• _TEXT SHOWN_
Born in Ontario, Canada, Harron grew up with a family that was entrenched in the world of film and theater. Her father, Donald Harron, is an actor, author, director, comedian, and writer. Harron’s first stepmother, Virginia Leith, was discovered by Stanley Kubrick and acted in one of his first films. She also had featured roles in other movies such as the 1956 version of A Kiss Before Dying and The Brain That Wouldn't Die (Leith’s brief acting career partly inspired Harron's interest in making The Notorious Bettie Page). Harron’s stepfather is Stephen Vizinczey, a novelist and screen writer, and another of her stepmothers is the singer Catherine McKinnon. Harron’s sister, Kelley Harron is an actor and producer.

Harron moved to England when she was thirteen and later attended Oxford University. Whilst in England she dated Tony Blair who would later become the Prime Minister of the United Kingdom. She then moved to New York City and was part of its 1970’s punk scene. She helped start and write for Punk magazine as a music journalist -- she was the first journalist to interview the Sex Pistols for an American publication.

In addition to her films, Harron was also the executive producer of The Weather Underground, a documentary looking at the radical activists of the 1970’s. She has has also worked in television, directing episodes of Oz, Six Feet Under, Homicide: Life on the Street, The L Word and Big Love. She is currently developing a film based on the book Please Kill Me which details the 1970’s New York punk scene which she was so much a part of.

She lives in New York with her husband, filmmaker John C. Walsh, and their two children.

• _EXTRACTED RECORDS_
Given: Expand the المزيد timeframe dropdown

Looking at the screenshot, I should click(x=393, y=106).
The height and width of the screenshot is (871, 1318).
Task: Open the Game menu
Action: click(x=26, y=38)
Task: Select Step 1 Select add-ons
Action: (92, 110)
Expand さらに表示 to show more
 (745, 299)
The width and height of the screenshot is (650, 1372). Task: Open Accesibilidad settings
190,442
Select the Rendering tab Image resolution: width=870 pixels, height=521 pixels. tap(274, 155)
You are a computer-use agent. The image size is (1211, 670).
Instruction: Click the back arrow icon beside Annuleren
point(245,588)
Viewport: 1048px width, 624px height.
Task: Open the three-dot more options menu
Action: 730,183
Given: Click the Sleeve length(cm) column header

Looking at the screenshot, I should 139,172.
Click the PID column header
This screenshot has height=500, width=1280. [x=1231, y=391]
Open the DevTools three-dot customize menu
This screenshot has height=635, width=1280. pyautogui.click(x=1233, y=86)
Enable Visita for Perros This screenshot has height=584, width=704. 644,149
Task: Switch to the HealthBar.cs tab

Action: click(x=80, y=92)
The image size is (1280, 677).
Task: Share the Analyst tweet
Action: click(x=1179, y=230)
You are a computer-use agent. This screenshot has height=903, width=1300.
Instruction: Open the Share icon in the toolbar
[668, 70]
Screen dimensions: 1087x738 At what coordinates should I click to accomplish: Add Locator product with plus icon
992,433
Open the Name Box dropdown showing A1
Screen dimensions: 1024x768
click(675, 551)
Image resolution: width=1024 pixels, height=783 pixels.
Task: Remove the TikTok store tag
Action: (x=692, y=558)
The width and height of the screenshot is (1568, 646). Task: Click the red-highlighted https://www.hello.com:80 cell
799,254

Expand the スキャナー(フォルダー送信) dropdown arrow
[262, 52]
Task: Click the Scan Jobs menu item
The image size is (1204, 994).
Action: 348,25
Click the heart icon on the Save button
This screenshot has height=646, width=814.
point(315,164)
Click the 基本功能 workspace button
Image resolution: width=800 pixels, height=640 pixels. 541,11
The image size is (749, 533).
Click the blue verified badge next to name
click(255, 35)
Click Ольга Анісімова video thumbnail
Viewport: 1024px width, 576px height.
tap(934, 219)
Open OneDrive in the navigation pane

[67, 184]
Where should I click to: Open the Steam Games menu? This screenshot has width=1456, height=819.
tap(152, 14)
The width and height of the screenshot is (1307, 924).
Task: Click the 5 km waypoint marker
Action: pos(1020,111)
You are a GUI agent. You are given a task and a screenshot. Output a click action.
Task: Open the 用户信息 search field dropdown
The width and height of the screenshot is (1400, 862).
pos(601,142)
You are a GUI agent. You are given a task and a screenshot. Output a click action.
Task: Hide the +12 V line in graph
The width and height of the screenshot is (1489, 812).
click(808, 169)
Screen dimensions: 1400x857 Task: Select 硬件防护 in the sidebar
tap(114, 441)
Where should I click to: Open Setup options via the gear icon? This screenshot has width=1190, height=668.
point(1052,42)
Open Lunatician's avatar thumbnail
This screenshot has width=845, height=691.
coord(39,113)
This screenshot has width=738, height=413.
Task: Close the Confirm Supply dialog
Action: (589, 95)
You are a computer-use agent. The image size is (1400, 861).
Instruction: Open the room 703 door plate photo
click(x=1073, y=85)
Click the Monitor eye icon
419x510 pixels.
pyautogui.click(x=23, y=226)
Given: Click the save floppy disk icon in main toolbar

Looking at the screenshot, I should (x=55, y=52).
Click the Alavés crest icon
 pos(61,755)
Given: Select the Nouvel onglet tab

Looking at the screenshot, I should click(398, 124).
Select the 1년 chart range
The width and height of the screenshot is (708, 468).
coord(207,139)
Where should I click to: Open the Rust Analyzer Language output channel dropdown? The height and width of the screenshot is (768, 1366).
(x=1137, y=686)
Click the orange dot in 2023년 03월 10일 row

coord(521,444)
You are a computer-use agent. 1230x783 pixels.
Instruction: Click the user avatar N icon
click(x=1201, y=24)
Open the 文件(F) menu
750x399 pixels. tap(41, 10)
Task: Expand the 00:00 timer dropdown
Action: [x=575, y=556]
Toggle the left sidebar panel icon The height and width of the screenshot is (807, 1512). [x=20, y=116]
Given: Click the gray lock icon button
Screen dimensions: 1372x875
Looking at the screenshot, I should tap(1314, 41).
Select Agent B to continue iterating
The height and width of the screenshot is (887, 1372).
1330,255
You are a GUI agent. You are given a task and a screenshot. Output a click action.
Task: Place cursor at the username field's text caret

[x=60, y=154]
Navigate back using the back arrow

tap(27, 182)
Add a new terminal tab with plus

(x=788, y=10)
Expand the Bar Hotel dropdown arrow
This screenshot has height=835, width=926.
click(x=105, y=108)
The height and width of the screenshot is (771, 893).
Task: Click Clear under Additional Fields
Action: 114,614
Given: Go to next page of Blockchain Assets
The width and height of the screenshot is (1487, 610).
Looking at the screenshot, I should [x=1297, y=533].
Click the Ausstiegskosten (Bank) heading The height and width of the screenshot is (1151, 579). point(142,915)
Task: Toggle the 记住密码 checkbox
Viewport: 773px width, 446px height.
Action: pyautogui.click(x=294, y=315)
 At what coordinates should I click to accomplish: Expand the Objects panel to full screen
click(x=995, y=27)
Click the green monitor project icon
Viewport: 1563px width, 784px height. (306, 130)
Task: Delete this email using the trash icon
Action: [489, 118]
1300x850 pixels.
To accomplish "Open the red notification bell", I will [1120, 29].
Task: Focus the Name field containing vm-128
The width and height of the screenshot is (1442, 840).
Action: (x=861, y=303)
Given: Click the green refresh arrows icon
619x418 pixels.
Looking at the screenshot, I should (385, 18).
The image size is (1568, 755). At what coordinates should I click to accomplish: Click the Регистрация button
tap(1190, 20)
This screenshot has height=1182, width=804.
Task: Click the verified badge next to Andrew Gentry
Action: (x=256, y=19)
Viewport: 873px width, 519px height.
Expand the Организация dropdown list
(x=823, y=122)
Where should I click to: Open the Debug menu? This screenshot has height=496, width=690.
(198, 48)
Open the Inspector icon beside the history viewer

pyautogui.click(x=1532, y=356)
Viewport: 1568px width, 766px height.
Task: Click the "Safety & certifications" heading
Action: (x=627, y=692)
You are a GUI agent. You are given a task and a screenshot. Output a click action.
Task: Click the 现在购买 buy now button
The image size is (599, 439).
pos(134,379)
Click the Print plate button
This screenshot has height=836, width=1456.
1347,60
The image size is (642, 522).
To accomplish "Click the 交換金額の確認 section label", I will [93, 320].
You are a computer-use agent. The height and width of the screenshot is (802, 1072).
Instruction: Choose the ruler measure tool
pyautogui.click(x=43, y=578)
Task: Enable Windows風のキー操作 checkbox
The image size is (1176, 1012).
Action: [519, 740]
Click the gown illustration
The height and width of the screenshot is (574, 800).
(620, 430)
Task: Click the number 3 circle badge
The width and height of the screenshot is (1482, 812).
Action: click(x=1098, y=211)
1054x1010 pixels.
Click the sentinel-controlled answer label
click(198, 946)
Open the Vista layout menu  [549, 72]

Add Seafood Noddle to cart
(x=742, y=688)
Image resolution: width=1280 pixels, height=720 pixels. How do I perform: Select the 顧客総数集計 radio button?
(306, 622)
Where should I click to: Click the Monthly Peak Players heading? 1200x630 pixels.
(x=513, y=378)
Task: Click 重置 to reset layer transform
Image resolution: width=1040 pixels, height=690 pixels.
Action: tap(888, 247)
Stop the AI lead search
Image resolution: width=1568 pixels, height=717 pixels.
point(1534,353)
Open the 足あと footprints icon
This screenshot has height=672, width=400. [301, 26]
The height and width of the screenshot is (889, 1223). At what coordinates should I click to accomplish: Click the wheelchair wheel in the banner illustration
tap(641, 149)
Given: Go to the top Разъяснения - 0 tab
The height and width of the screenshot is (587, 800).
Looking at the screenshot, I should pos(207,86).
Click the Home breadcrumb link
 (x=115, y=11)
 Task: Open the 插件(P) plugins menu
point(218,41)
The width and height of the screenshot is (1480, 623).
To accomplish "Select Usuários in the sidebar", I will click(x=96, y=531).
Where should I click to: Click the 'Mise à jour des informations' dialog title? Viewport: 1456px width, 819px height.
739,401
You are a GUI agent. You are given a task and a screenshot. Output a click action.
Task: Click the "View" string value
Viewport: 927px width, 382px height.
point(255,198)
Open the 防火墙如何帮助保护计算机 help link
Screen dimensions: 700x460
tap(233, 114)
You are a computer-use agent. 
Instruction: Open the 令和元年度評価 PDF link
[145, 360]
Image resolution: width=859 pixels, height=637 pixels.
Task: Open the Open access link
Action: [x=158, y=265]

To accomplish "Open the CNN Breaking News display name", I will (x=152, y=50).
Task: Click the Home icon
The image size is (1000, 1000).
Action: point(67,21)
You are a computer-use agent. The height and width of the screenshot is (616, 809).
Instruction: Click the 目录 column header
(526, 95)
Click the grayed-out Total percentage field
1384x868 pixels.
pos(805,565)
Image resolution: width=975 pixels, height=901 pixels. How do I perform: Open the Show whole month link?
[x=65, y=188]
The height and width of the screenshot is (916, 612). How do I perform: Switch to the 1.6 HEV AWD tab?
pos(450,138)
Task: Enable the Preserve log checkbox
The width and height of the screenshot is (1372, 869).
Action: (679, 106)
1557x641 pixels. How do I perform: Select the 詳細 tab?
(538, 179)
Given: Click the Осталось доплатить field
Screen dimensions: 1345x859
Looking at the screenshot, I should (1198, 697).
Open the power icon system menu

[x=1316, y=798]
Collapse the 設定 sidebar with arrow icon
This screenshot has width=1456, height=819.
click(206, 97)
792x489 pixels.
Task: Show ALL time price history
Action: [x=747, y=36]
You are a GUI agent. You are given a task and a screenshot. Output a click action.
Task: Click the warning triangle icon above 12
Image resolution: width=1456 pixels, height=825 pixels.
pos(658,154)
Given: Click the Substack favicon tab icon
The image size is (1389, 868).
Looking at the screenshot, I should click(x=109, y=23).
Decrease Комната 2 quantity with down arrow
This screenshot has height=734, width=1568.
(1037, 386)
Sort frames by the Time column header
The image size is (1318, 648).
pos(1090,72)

• _TO DO_
1. From the Harron biography, copy the passage starting with "Harron moved to" and going on through "an American publication.".
2. Answer these questions using the Harron biography:
(a) In which province and country was Harron born?
(b) At what age did Harron move to England?
(c) Who is Harron's husband?
3. Decide whether each statement agrees with the Harron biography, and support each answer with the words from the biography that decide it:
(a) Harron attended Oxford University.
(b) Harron's sister, Kelley Harron, is a singer.
(c) Harron was the executive producer of The Weather Underground.

• _SOLUTIONS TO THE EXERCISE_
1.
Harron moved to England when she was thirteen and later attended Oxford University. Whilst in England she dated Tony Blair who would later become the Prime Minister of the United Kingdom. She then moved to New York City and was part of its 1970’s punk scene. She helped start and write for Punk magazine as a music journalist -- she was the first journalist to interview the Sex Pistols for an American publication.

2.
(a) Ontario, Canada
(b) Thirteen
(c) The filmmaker John C. Walsh

3.
(a) Yes: "later attended Oxford University"
(b) No: "Kelley Harron is an actor and producer"
(c) Yes: "Harron was also the executive producer of The Weather Underground"